Save your body of text to the corpus.txt file, or feel free to use the sample provided, which is the background information from the Warner Bros. Discovery Wikipedia page.
Open params.py and configure your connection to Atlas, along with the name of the database and collection you'd like to store your text.
Install the Sentence Transformers model:
pip install -U sentence-transformers
Run the encoder, which will store the sentences along with their dense vectors to MongoDB.
python3 encode.py
Create a default search index on the collection:
{
"mappings": {
"dynamic": true,
"fields": {
"docVector": {
"type": "knnVector",
"dimensions": 384,
"similarity": "euclidean"
}
}
}
}
You are now ready to ask questions about your body of text! The search.py will use the same sentence transformers library to encode your question and submit it to Atlas Search for the answer.
For example:
python3 search -q "Who founded TBS?"
Atlas Search's Answer:
----------------------
In 1965, Turner Broadcasting System was founded by Ted Turner and based in Atlanta, Georgia.
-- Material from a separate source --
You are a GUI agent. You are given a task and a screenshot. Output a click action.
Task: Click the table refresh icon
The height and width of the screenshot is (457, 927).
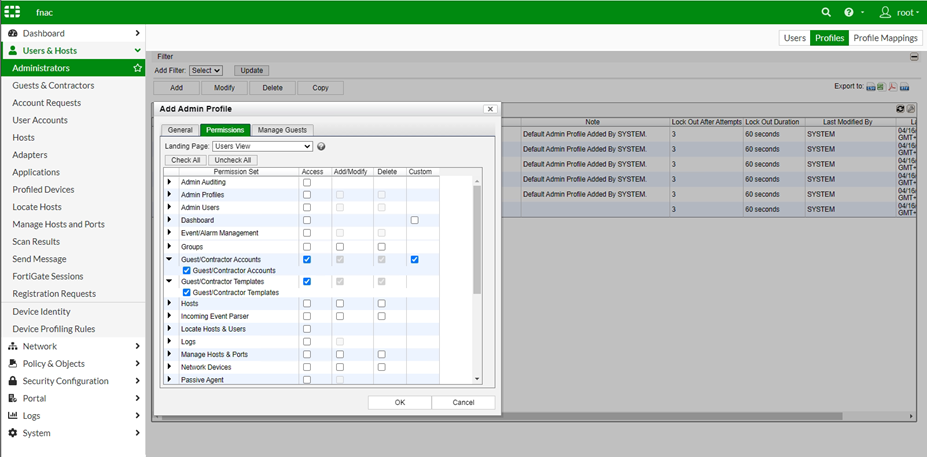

Try other questions, such as:
"Who did Discovery acquire?"
"When was Warner Bros. founded?"
"Who founded TBS?"
"Who did Warner purchase in 1982?"
This is the simple query passed to MongoDB:
[
{
"$search": {
"knnBeta": {
"vector": <geneated query vector>,
"path": "docVector",
"k": 150 // Number of neareast neighbors (nn) to return
}
}
},
{
"$limit": 1 // Let's assume the first result is correct :-).
}
]
The knnBeta operator uses the Hierarchical Navigable Small Worlds algorithm to perform semantic search. You can use Atlas Search support for kNN query to search similar to a selected product, search for images, etc.